The most crucial problem with measuring intellectual capital is that usually we can only rely on indexes that are far from the analysed subject, which might result in the opposed position of the promises of the measurement method developers, the expectations of company managers, and the phenomena actually measured by the system (Sveiby, 2001). According to the technical literature, there are shortcomings in the accounting evaluation of intangible assets. Most regulations take into account market valuations only; therefore if the company itself creates knowledge or added value, it is not possible to recognize it. An intangible asset may be displayed on the balance sheet if it can be separated from goodwill if the company can influence the asset itself and the associated cash flows or if its cost is well measurable. However, most of these conditions do not apply to intellectual capital (Juhász, 2004). Limitations of financial statements regarding defining the value of the company underline the fact that currently not the manufacture of products and material goods, but the creation of intellectual capital is to be considered the source of economic value (Berzkalne-Zelgalve, 2014). The accounting system does not provide enough information to determine the value of such a company that predominantly possesses intangible assets (van den Berg, 2003). A particular way of measuring the intellectual capital is the ranking of the different universities done by special research institutions or journals based on several evaluation criteria (Kômíves-Dajnoki, 2015).

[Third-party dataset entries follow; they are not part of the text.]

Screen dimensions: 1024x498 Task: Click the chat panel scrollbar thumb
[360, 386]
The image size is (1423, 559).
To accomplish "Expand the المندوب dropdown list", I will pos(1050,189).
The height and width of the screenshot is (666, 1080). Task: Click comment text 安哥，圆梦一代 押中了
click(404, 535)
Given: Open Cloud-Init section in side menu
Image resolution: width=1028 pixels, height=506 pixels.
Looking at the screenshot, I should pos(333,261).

Introduction of intellectual capital measurement methods

Measurement of intellectual capital can be divided into two large groups: scorecard methods (Skandia Navigator, Balanced Score Card, VCI [Value Creation Index]) and financial methods. The first group takes into account all the “components” constituting intellectual capital and characterizes them with appropriate indexes. The second group measures intellectual capital on an organizational level and based on financial aspects (Luthy, 1998). The group of financial evaluation can be further divided into three more categories:

  1. Direct Methods: They attempt to estimate the monetary value of intellectual capital by identifying its components (TVC [Total Value Creation]).
  2. Return-based methods: These methods investigate the return of assets invested in intellectual capital and determine their value as a function of return (EVA [Economic Value Added], MVA [Market Value Added], CIV [Calculated Intangible Value], VAIC [Value Added Intellectual Coefficient], Baruch-Lev’s knowledge capital valuation).
  3. Market Value Based Methods: Its book value reduces market capitalization of the company, and the difference will be the value of intellectual capital (Tobin Q ratio, Stewart’s intellectual capital) (Sveiby, 2001; Luthy, 1998).

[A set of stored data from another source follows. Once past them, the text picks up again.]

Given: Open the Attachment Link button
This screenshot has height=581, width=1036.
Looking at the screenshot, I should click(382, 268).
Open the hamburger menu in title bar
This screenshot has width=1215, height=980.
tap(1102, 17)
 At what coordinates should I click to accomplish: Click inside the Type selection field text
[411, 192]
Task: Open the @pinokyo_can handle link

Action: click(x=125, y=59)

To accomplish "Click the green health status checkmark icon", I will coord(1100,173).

Baruch lev’s knowledge capital valuation method

According to Baruch Lev, the physical assets of a company alone do not generate value, so all surplus is linked to intellectual capital. This finding needs to be clarified by accepting these assets easily acquirable from the market, mass-produced and standardized (Juhász, 2004). The basis for this approach is that physical, financial and intellectual assets essentially provide the performance of companies, and these assets generate revenue in the future as well. Measurement methods generally do not deal with the future value creation of intellectual capital, so Lev’s method aspires to pay attention to this as well. It deducts the income of physical and financial assets from the financial gains of the company, which results in the income generated by intellectual capital. Assuming that this financial result will continue to appear in the future, intangible capital can be estimated. According to Lev, the function determining the economic performance of companies is the following

Economic performance =
α * Tangible assets + β * Financial assets + γ * Intangible assets

Within the formula, α, β and γ represent the contribution of a unit of the given assets to corporate performance. For measuring corporate performance, Lev suggests the average of past and future results. Future earnings can be estimated based on sales estimates or based on the forecasts of financial analysts. In general, the income of the past and the next 3-5 years is taken into account, so normalized income will be a weighted average of 6 to 10 years, with future revenue being more weighted. The second step is to determine the value of the three asset groups. Financial and physical assets can easily be determined from the company’s balance sheet. The value of the third asset group is obtained by estimating the rate of return of physical and financial assets (α and β) and then multiplying them by the value of the related assets, which results in their contribution to the income that is deducted from the profit of the company. The remaining part represents the contribution of intangible assets, which divided by the expected yield rate results in the intangible capital (Figure 2).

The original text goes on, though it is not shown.